Aim: Extract verbatim the lines of the data, starting at the line that contains "This screenshot has height=692, width=448." and ending at the last line of the data.

Recorded information:
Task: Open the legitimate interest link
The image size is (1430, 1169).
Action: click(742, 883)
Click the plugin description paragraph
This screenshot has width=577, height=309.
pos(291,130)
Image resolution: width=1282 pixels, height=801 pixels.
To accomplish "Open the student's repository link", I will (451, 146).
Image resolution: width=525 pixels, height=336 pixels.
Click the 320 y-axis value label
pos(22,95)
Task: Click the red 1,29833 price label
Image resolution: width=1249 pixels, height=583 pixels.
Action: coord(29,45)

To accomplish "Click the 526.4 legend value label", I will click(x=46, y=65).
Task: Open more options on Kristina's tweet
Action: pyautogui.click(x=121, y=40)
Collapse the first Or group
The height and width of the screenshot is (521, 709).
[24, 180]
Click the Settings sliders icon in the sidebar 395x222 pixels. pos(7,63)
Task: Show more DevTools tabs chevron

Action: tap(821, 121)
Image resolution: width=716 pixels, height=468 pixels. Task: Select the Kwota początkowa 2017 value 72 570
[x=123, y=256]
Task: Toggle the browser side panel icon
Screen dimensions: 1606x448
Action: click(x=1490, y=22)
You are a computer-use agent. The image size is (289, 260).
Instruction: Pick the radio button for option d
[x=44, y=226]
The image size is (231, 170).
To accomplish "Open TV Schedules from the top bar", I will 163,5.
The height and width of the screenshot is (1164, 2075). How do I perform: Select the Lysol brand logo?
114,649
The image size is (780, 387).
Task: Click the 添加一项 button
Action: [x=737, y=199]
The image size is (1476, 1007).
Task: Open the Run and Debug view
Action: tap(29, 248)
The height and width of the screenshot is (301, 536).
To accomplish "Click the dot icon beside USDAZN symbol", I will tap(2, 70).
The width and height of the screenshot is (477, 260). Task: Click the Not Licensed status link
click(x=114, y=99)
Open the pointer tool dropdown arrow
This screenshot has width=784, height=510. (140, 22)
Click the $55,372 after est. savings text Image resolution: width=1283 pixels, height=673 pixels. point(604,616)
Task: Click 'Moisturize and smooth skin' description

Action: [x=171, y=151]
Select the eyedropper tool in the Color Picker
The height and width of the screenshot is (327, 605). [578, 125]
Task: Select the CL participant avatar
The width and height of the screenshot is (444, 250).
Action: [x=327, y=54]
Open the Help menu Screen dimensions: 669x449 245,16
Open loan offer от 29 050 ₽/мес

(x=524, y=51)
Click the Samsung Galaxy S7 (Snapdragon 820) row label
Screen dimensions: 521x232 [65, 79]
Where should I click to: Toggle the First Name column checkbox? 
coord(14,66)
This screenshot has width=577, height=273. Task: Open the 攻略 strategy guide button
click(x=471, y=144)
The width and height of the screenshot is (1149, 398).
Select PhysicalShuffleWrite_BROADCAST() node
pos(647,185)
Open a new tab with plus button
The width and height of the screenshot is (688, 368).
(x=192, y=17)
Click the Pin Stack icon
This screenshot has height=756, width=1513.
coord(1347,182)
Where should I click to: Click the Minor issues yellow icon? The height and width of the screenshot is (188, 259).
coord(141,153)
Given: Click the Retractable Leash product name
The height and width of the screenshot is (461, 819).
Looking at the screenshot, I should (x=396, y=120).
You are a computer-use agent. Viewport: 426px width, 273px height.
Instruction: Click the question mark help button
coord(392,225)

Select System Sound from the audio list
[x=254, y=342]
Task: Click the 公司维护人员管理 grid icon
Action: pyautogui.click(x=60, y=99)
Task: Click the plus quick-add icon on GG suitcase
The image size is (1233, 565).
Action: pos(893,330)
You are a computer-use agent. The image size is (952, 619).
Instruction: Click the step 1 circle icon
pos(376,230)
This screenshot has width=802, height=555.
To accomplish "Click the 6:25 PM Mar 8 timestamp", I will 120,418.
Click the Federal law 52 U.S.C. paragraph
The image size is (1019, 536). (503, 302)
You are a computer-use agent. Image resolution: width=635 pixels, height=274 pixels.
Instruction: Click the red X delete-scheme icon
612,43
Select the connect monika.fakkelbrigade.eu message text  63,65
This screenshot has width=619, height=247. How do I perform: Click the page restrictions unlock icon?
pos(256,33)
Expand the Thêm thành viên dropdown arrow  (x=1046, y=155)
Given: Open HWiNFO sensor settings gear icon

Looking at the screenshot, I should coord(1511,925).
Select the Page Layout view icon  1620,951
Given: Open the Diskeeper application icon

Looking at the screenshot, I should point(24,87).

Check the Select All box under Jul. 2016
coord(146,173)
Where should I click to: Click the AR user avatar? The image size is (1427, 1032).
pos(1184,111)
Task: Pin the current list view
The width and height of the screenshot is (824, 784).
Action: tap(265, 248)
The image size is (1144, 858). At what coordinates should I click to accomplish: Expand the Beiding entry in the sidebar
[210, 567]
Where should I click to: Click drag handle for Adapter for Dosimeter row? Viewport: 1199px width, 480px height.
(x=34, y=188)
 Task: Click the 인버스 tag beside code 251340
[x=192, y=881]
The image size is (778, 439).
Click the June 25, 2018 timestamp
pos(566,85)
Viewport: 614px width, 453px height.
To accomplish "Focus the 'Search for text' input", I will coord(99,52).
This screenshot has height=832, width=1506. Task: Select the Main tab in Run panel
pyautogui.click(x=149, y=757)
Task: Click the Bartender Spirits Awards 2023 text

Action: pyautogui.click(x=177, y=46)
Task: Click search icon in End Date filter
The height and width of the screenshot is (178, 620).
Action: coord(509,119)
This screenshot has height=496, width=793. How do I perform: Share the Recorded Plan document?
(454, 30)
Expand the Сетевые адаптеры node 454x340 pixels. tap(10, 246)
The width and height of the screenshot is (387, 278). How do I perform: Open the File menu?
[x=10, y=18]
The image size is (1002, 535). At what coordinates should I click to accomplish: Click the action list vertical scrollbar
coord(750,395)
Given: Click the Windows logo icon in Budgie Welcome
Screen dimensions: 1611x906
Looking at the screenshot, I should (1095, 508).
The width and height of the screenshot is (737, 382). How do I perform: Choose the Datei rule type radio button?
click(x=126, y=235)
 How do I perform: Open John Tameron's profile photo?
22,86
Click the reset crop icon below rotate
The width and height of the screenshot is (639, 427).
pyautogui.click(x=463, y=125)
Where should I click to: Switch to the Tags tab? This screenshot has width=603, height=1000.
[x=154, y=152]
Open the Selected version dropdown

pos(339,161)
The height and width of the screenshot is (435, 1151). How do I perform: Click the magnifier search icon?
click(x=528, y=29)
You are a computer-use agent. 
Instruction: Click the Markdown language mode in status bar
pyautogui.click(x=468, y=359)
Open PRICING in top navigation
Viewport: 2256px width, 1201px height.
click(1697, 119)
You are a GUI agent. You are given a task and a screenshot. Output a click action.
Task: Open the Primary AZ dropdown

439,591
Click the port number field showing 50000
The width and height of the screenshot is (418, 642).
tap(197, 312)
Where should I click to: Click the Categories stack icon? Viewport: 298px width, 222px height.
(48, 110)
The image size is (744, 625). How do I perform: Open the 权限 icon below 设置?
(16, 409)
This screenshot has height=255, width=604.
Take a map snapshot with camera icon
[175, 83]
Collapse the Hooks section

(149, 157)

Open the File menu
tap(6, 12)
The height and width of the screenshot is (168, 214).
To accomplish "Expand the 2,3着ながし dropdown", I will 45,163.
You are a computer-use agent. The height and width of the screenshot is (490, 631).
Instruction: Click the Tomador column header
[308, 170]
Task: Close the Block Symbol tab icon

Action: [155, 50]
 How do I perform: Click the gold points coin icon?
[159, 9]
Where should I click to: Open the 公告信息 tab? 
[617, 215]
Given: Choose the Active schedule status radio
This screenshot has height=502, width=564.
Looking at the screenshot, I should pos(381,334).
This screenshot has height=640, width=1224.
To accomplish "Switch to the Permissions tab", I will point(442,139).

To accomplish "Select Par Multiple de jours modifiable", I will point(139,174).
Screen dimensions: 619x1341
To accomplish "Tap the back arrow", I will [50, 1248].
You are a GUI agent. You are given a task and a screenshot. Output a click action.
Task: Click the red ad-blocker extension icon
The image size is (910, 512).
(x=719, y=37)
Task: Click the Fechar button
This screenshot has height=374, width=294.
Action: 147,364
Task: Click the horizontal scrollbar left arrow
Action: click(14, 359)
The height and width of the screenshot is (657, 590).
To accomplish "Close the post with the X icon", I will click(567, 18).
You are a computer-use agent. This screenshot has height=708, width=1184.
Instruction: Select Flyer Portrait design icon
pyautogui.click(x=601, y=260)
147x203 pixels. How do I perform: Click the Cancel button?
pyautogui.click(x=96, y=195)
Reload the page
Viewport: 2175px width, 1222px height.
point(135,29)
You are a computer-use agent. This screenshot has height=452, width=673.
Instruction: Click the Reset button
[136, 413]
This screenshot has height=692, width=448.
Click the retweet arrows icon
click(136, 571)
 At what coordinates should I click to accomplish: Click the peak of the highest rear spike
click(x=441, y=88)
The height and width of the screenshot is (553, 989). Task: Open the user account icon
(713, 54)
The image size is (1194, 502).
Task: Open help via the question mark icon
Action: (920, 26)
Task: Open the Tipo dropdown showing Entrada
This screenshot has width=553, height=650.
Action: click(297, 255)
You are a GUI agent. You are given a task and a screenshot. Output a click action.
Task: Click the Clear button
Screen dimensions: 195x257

Task solution:
This screenshot has height=692, width=448.
Click the retweet arrows icon
click(136, 571)
 At what coordinates should I click to accomplish: Click the peak of the highest rear spike
click(x=441, y=88)
The height and width of the screenshot is (553, 989). Task: Open the user account icon
(713, 54)
The image size is (1194, 502).
Task: Open help via the question mark icon
Action: (920, 26)
Task: Open the Tipo dropdown showing Entrada
This screenshot has width=553, height=650.
Action: click(297, 255)
You are a GUI agent. You are given a task and a screenshot. Output a click action.
Task: Click the Clear button
Screen dimensions: 195x257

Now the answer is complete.